Depuis l’an 1788, George III d’Angleterre
avait été frappé d’incapacité. Progressivement, la folie avait embrumé son
cerveau à la lourde hérédité d’alcoolique hanovrien. Le prince de Galles
régnait donc à sa place en compagnie de William Pitt le jeune,
indéboulonnable
premier ministre du parti Tory, ce, depuis 1783. Les beuveries des deux
bambocheurs égalaient celles de Mirabeau-Tonneau. Il y avait en eux quelque
chose de baroque, de Falstaff.
Ils partageaient souventes fois leurs
agapes dans une espèce de salon gothique de Whitehall,
d’un style d’aménagement
architectural et décoratif remontant au début des Tudor, aux fenêtres à meneaux
et traverses dont le vitrage était formé de vitraux alvéolés aux motifs
héraldiques. Ces fenêtres donnaient à l’extérieur, en la cour même où, en 1649,
s’était dressé l’échafaud où l’on avait décapité Charles Premier.
En cette
pièce obscurcie de boiseries lugubres, tous deux, premier ministre et prince-régent,
discutaient de l’échec malencontreux de l’attentat. Ils disputaient ferme des
conséquences de la survie inopportune de Boney
au sein d’un pandémonium microcosmique peuplé d’armures de collection.

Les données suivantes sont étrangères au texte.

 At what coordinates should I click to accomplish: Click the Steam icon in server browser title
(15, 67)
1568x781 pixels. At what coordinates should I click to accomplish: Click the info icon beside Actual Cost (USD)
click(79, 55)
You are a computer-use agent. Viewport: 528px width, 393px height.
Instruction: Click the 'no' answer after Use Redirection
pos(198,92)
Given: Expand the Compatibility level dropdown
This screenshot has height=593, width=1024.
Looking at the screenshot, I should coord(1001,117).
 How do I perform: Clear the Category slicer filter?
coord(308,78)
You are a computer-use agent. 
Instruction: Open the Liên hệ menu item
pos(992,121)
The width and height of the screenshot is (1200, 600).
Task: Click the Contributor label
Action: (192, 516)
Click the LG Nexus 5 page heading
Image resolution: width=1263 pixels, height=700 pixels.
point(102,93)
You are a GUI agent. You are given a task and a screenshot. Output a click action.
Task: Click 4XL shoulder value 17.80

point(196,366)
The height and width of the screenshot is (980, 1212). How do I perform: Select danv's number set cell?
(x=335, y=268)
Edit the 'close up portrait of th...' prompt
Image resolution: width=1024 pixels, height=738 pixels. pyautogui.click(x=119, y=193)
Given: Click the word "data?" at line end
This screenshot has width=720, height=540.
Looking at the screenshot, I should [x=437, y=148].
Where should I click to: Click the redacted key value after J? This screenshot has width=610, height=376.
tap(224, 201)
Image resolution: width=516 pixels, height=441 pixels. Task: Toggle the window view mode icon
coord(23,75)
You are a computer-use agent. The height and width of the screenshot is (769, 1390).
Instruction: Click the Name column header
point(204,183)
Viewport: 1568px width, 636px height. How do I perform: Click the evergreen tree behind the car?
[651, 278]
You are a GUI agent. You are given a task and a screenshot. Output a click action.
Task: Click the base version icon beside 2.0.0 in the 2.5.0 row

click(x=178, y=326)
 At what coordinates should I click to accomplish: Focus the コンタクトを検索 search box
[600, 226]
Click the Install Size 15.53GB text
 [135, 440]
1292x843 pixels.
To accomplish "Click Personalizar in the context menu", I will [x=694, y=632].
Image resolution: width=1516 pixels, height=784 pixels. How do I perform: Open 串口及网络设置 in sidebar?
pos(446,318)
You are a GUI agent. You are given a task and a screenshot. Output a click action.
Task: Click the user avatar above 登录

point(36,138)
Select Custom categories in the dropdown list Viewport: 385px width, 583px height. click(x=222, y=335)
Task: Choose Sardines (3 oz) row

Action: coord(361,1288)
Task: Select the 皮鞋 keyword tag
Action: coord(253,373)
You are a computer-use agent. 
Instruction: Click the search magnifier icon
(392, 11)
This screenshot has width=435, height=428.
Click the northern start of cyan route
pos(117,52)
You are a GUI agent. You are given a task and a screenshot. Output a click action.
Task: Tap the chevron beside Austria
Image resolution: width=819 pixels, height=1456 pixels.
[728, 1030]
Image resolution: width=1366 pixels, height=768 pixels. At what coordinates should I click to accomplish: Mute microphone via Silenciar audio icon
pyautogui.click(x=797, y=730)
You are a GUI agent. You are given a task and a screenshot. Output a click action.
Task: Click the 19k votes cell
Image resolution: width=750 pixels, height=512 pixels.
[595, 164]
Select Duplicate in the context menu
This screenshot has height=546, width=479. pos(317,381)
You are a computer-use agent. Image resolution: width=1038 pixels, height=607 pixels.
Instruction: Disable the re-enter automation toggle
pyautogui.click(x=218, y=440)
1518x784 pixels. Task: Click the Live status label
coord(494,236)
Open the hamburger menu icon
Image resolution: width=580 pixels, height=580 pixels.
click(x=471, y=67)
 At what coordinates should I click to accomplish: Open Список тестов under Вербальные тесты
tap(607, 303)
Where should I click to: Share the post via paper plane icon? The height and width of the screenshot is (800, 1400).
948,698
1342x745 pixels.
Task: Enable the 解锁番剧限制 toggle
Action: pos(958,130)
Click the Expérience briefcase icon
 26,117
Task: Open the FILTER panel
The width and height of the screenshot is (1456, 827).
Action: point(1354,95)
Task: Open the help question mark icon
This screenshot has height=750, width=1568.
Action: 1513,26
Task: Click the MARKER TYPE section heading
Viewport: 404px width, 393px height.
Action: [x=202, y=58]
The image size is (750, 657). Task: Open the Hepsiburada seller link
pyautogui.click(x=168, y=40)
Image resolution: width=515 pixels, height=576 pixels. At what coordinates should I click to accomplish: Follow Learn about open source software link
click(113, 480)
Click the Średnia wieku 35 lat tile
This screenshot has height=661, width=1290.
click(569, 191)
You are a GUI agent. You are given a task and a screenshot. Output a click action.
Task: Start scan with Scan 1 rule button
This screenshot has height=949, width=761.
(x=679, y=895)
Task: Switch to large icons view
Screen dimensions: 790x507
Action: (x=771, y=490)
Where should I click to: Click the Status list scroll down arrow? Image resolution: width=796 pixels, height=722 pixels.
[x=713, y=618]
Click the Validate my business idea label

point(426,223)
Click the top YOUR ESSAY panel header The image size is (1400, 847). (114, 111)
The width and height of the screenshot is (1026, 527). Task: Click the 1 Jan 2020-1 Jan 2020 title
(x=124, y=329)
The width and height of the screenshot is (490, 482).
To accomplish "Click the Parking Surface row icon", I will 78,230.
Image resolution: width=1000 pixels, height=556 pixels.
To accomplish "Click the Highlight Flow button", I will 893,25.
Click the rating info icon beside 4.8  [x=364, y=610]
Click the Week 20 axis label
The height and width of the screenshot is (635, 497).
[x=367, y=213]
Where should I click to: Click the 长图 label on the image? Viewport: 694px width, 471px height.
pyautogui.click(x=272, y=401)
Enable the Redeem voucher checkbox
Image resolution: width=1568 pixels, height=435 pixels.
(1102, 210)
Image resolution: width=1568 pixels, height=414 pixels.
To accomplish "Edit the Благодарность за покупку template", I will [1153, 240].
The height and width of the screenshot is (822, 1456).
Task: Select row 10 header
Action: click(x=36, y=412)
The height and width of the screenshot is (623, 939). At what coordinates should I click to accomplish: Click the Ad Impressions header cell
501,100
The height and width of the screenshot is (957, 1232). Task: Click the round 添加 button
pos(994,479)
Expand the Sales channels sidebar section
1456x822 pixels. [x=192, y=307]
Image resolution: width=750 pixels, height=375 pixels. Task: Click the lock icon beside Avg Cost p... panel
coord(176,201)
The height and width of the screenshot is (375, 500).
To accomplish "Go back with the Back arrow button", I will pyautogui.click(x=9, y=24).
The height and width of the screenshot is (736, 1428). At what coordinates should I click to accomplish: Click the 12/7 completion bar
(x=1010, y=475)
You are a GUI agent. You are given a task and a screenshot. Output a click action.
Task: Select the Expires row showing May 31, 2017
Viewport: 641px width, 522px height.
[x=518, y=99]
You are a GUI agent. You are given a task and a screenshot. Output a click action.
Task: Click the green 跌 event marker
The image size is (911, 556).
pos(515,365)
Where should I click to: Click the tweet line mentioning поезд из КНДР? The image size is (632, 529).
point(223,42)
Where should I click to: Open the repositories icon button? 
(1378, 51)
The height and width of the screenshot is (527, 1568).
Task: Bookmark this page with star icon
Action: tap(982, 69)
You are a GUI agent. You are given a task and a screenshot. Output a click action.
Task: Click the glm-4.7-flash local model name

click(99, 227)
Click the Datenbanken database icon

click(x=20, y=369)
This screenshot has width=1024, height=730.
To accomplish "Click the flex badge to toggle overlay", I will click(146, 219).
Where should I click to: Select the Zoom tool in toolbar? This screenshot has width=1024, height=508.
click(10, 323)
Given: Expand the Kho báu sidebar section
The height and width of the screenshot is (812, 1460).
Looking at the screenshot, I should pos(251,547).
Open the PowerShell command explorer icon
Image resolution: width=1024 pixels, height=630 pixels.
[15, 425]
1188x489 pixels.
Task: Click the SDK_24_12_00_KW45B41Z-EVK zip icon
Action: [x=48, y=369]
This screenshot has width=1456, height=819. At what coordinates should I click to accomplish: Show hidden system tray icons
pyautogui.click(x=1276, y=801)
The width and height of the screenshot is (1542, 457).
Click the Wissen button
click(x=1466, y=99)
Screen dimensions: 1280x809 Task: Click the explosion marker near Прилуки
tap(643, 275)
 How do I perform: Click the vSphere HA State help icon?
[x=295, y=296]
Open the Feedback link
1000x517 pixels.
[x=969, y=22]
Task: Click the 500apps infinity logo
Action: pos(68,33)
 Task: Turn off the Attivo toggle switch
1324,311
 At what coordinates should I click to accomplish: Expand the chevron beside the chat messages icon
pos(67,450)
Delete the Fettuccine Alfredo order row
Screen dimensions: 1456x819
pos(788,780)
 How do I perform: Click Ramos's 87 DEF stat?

Car
le prince, en ses lubies étranges, affectionnait les armures, surtout celles
dotées de servomécanismes les vouant à la fonction de serviteurs androïdes. L’ingénierie d’Albion se
voulait l’héritière et la continuatrice des recherches de Vaucanson, mais
également d’un mystérieux chevalier napolitain, Antonio della Chiesa, assassiné
par des spadassins masqués de commedia
dell’arte en l’an de grâce 1763. Ce pionnier de l’automation avait excellé
à sa manière et Galeazzo di Fabbrini, sur ordre du singulier Johann van der
Zelden, avait enquêté sur sa vie, car il craignait par-dessus tout que della
Chiesa eût récupéré le Baphomet, l’idole des chevaliers du Temple, qu’on disait
douée de vie, voire de propriétés fabuleuses liées à l’espace-temps. Mais les
recherches du comte italien avaient démontré que le propriétaire actuel, en
l’an 1800, du Baphomet, n’était autre que Van Kempelen,
escroc notoire qui,
ignorant ses facultés techniques, l’exploitait
sans vergogne dans toutes les cours d’Europe sous les oripeaux d’un automate
joueur d’échecs baptisé El Turco.
Il
tardait à di Fabbrini que Napoléon affrontât ce Turc mécanique et perçât son
mystère afin que ses propriétés servissent ses desseins. L’on prétendait El Turco invincible et invulnérable du
fait que la tsarine Catherine, fâchée par le champion, l’avait autrefois
condamné à mort. Bien qu’il eût été fusillé, l’être artificiel était sorti
indemne de ce peloton singulier. Aucune des douze balles de plomb n’avait
altéré son mécanisme et ses propriétés fantastiques. Des impacts du corps, on
n’avait pu extraire que cinq ou six projectiles, à demi fondus, comme si les
autres se fussent égarés dans l’outre-temps.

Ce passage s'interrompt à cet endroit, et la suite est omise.